2. Avoid Using Nasal Decongestants
I know that when you are sick with a cold, you have probably have a stuffy and/or runny nose. If you know you have to sing when sick, you might be tempted to pop a sudafed so that you don’t get that weird nasal sound, but think again.
Nasal decongestants dry out your sinuses, (which is exactly what you were hoping for) but also every other mucosal membrane in your body– including the one in the laryngeal ventricle.
This means that your vocal folds will be dry too. Singing without well-lubricated vocal folds (aka vocal cords) leads to hoarse voice (or makes an already hoarse voice worse).
If you read my article on avoiding vocal trauma, you know that this is a precursor to vocal damage.
Instead, try drinking copious amounts of water (more than you usually would) throughout the day to help thin out the mucus (as I said above).
If you are in serious need of relief, try musonex (as long as it’s ok with your doctor, of course). It will help to clear you up without drying you out.
3. Do Longer Warm-ups Than Usual
I’ve explained the importance of doing warm-ups before, but when you have a cold, it’s even more important to gently stretch those vocal cords out and warm them up before doing any strenuous singing.
Spend extra time doing phonation exercises like lip trills and humming (if your sinuses aren’t too stuffed up) before moving onto open-mouth exercises with vowels and actual words.
4. Pay Extra Attention to Your Breath Control
Breath support is always important, but never more so than when you are sick. Supporting your voice using strong muscular antagonistic control of the diaphragm and expiratory muscles of the rib cage and abdomen will take pressure and tension away from the vocal folds.
When you are sick, everything in your respiratory system is a bit inflamed. That means your vocal cords are swollen too- even if it doesn’t feel sore, yet. The more you can take tension away from them, the longer you will be able to sing without becoming hoarse.
5. Focus on Your Voice Placement (Resonance)
Placing the voice in the mask is where you get your best resonance, in general. When you have a cold, you may find it hard to place it there because your sinuses are probably stuffy. Even so, really focus on this placement, and maybe aim even higher.
Some things you can physically do to affect your placement:
- Lift your soft pallet
- Flare your nostrils a little
- Lift your upper lift to expose your front teeth
6. Once You Start Losing Your Voice:
I Know You Don't Want to Hear This- But Stop Singing
Once you start losing your voice, that means that damage has been done.
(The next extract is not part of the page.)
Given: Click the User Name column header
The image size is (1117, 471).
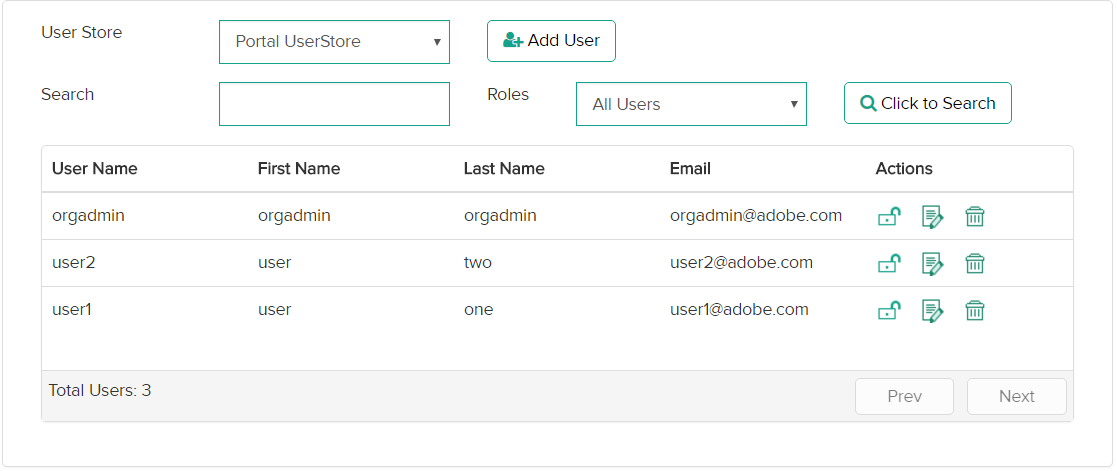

The more you sing, the more friction your are forcing on your vocal folds. The more friction your vocal cords experience when they are already damaged, the more severe the damage will be.
Not convinced? Take it from Lesley Childs, M.D., Otolaryngologist. She says, “Over time, your vocal cords can develop lesions, which are often considered a wear and tear injury from constant use and abuse of the voice. These lesions can continue to enlarge and make the voice worse and worse until surgical removal may be required.”
So if you don’t want to risk needing surgery on your one and only voice, stop singing as soon as it starts to feel hoarse. Take a vocal rest day (or several) until you don’t feel sick anymore.
In fact, if you can avoid talking altogether, it would be even better. I realize that isn’t always an option, but when you can get away with not using your voice, do it.
Disclaimer: The information provided here is for educational purposes only. This content here is not intended to diagnose or treat any medical condition. I am not a medical professional and take no responsibility for what you do with the information provided. Remember to always consult your doctor when you have questions regarding your health (vocal or otherwise).